4.4.09

Simón Pedro, Capítulo 19; Autor: George Chevrot

A veces somos impacientes al comprobar la lentitud de los progresos del reino de Dios en la tierra y algunos, con enorme injusticia, echan la culpa a la Providencia. Contemos más bien al insignificante número de cristianos que siguen a Jesús de cerca frente a la inmensa mayoría de los bautizados. Entre estos últimos, ¿cuántos hay que han apostado a poco menos? Por encima de ellos están los que creen sernos agradables declarando que no son hostiles a la religión. Tampoco Pilatos tuvo ninguna animadversión contra Jesús. Añadid a estos todas las categorías de buenas gentes que no son, por cierto, gentes muy buenas, de que temen comprometerse, los que disimulan sus convicciones en los medios ambientes donde Cristo resulta sospechoso, discutido, molesto: católicos para quienes la religión es una etiqueta mundana, la faja de garantía colocada sobre sus privilegios sociales; discípulos intermitentes que apelan a Cristo el domingo por la mañana y que todo el resto de la semana “no conocen a ese hombre”.

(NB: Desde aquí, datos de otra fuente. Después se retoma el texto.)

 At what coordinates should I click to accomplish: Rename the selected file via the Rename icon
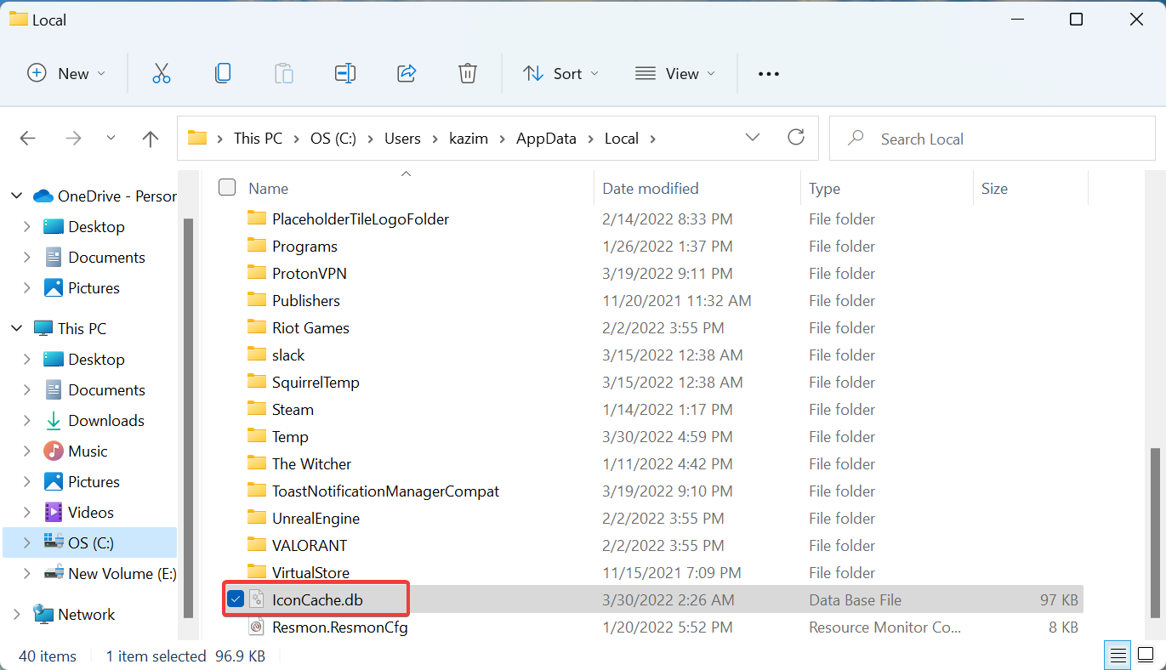coord(345,73)
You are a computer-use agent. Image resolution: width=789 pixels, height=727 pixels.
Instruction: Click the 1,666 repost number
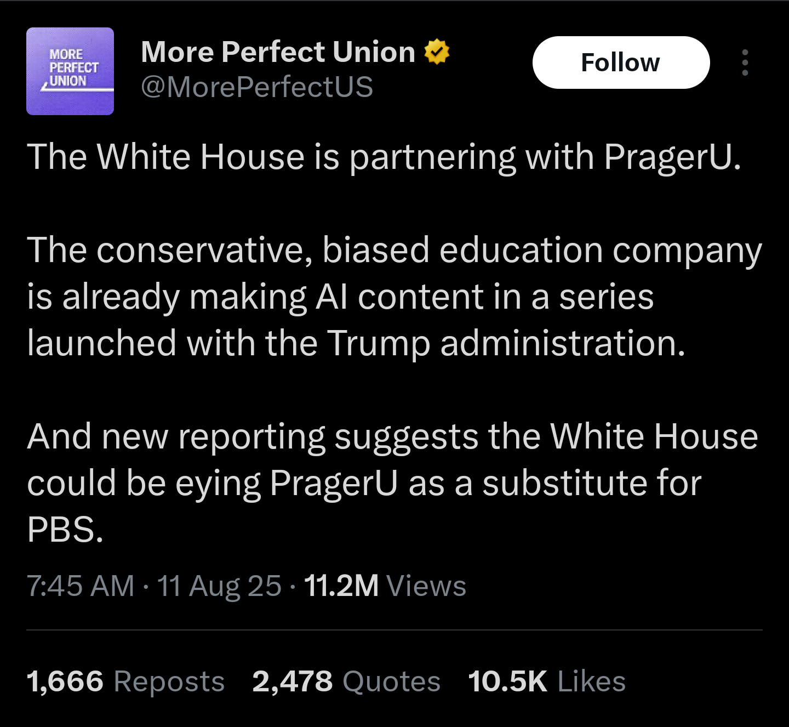click(65, 681)
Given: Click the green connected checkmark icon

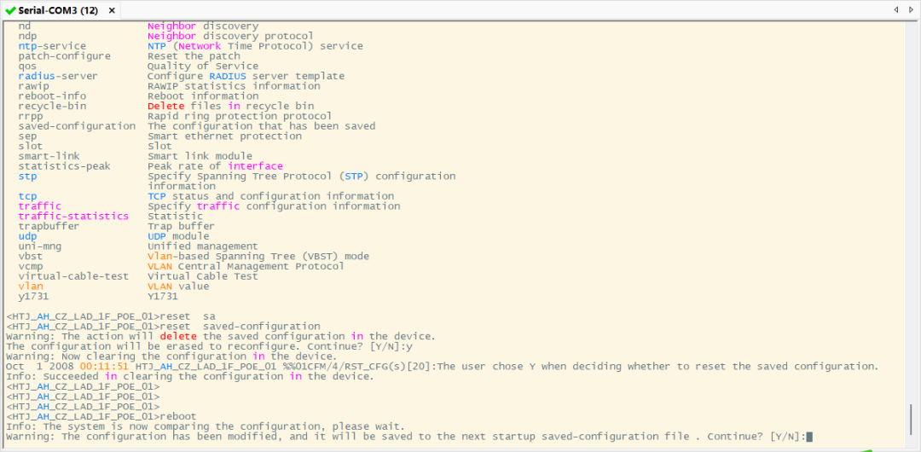Looking at the screenshot, I should (x=10, y=10).
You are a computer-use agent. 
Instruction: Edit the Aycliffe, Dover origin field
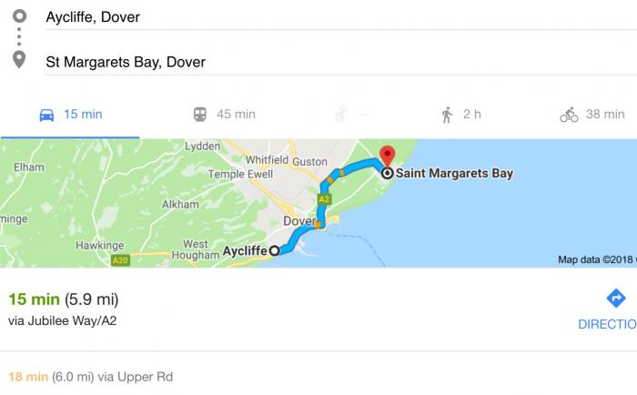pos(340,17)
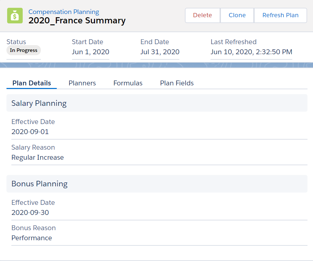Click the In Progress status badge
This screenshot has width=313, height=261.
click(x=24, y=50)
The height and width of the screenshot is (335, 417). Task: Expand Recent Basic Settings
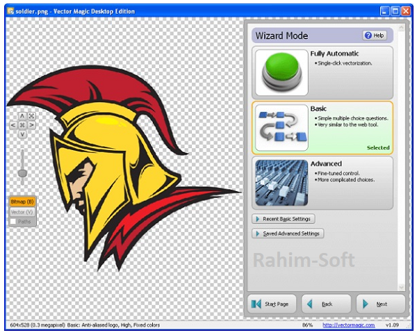point(284,219)
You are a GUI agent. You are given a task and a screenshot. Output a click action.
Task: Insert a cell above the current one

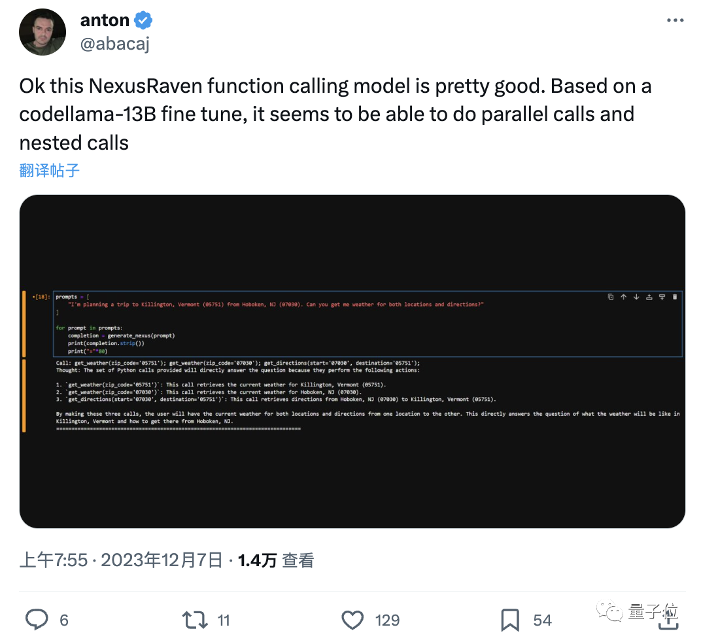[649, 297]
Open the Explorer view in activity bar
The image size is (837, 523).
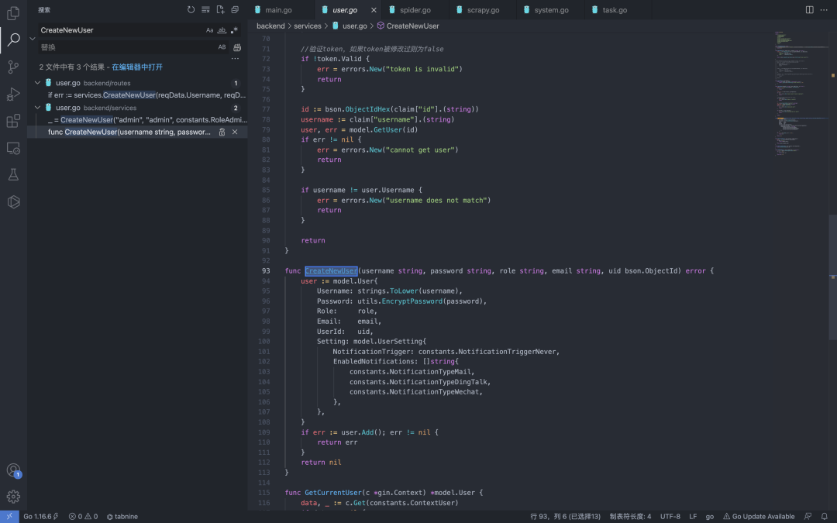pos(13,13)
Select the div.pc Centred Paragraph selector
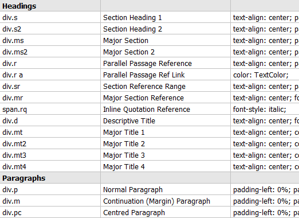The image size is (299, 218). tap(50, 212)
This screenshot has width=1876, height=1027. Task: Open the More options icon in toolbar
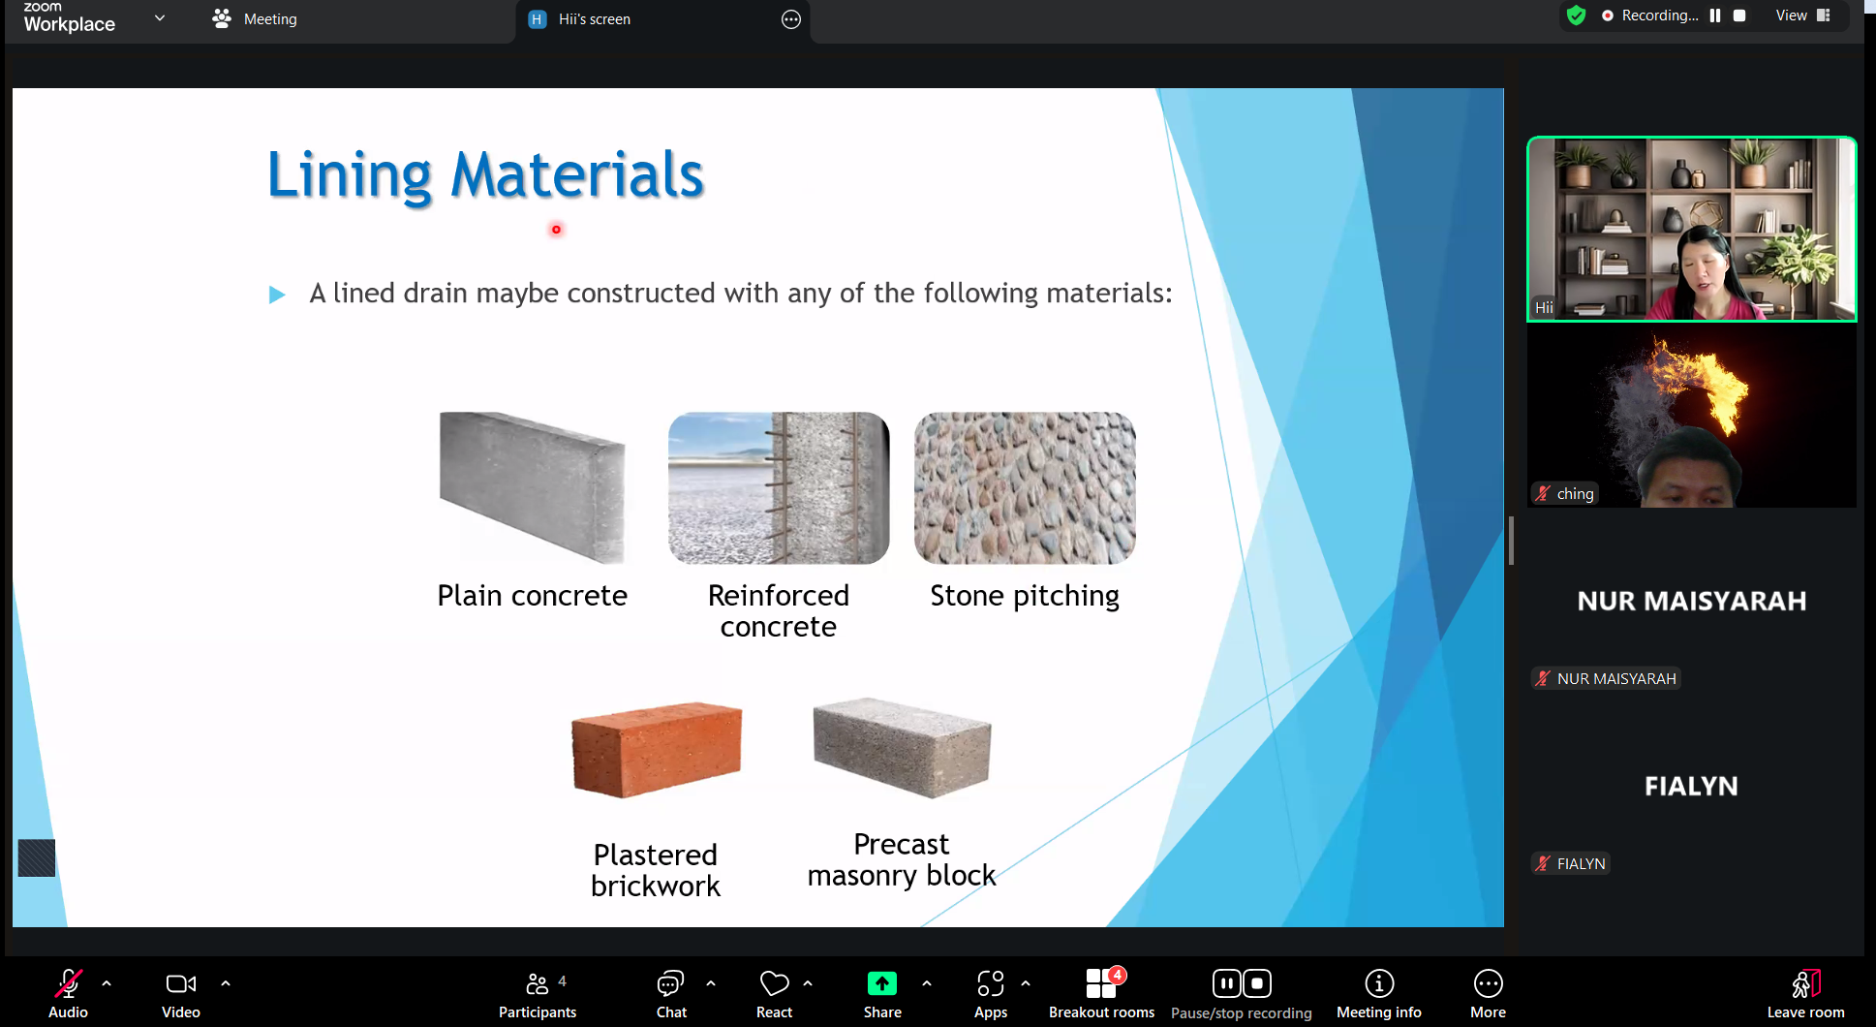click(x=1488, y=984)
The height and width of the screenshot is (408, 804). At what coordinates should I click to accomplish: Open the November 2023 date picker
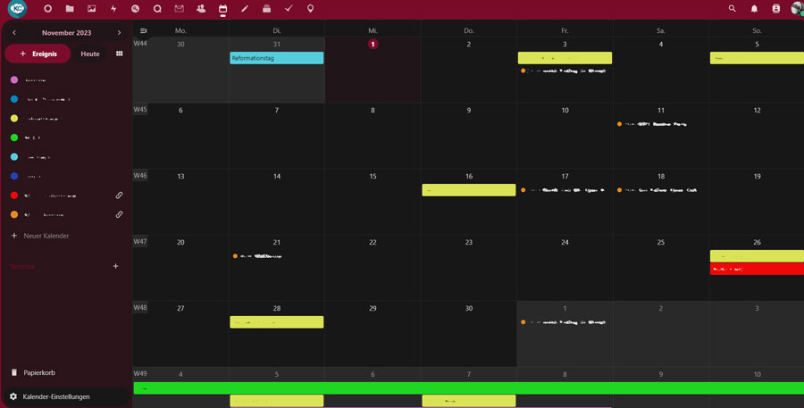[x=66, y=33]
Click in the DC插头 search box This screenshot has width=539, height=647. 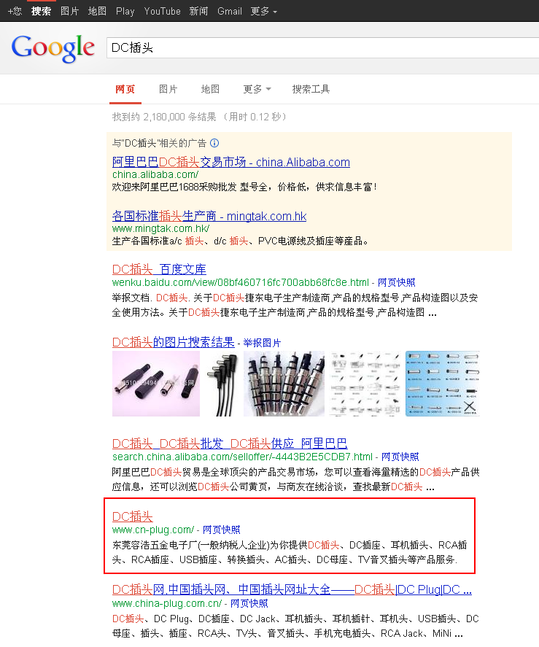[321, 47]
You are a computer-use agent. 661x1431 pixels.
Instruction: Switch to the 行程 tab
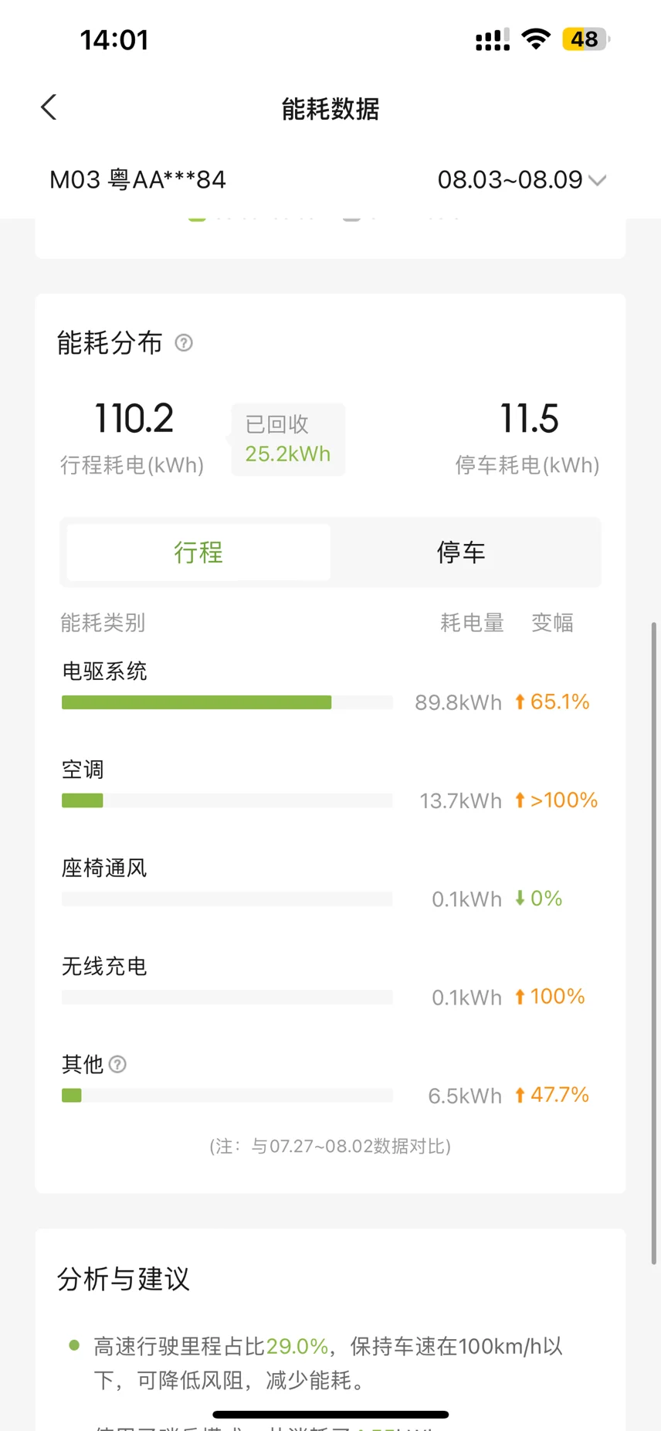pyautogui.click(x=198, y=552)
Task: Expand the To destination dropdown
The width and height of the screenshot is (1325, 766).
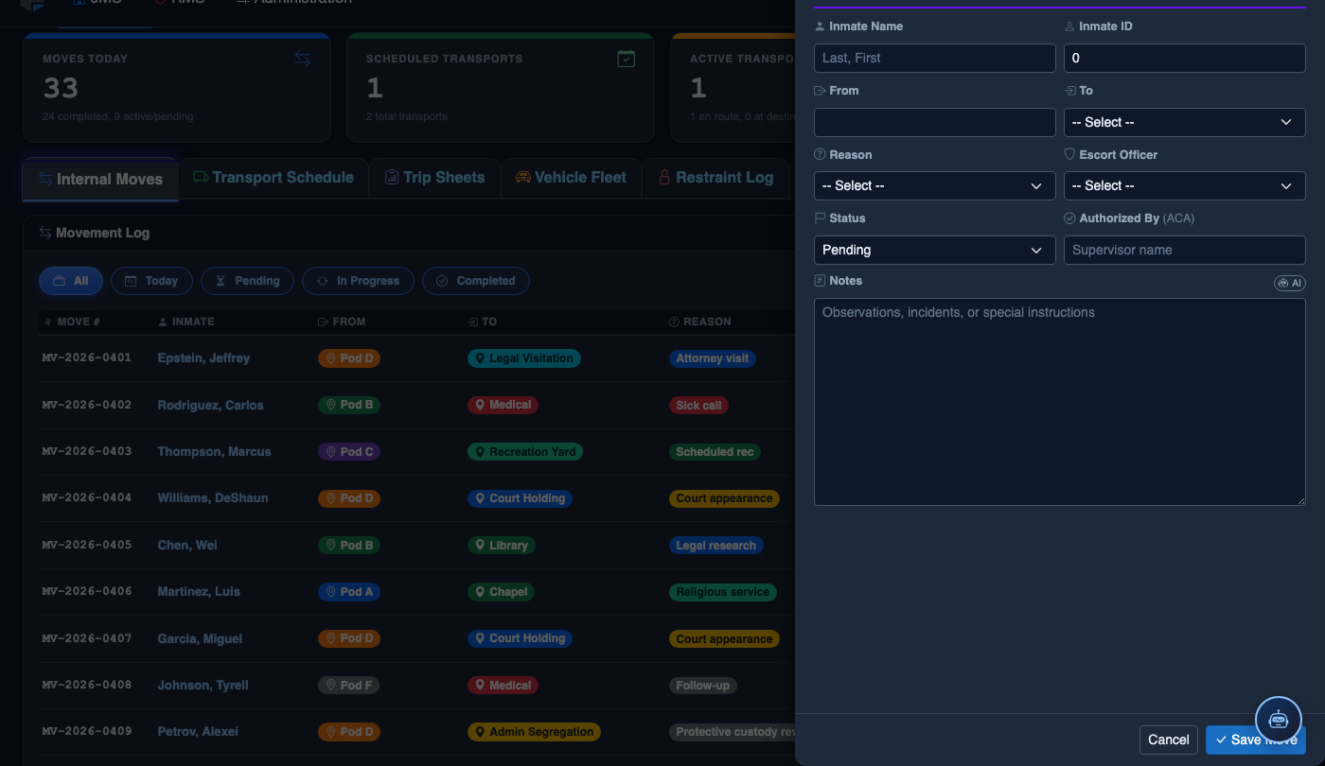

Si observamos bien que esos adherentes de nombre al Cristianismo constituyen la inmensa mayoría de los bautizados, en vez de dudar de la fecundidad del Evangelio, ¿no nos maravillaremos más del poder sobrenatural de la Iglesia, capaz de continuar su misión santificadora del mundo, a pesar del enorme peso muerto que se ve obligada a arrastrar? La humanidad sigue a Cristo con desesperante parsimonia, porque hay demasiados cristianos que solos siguen a Jesús de lejos, desde muy lejos.
Ojalá que no tengamos que dirigirnos este reproche a nosotros mismos. ¡Dichosos aquellos que pueden confesarse a sí mismos no haber vuelto la espalda a Jesucristo! Pero ¿quién le ha seguido de cerca singularmente?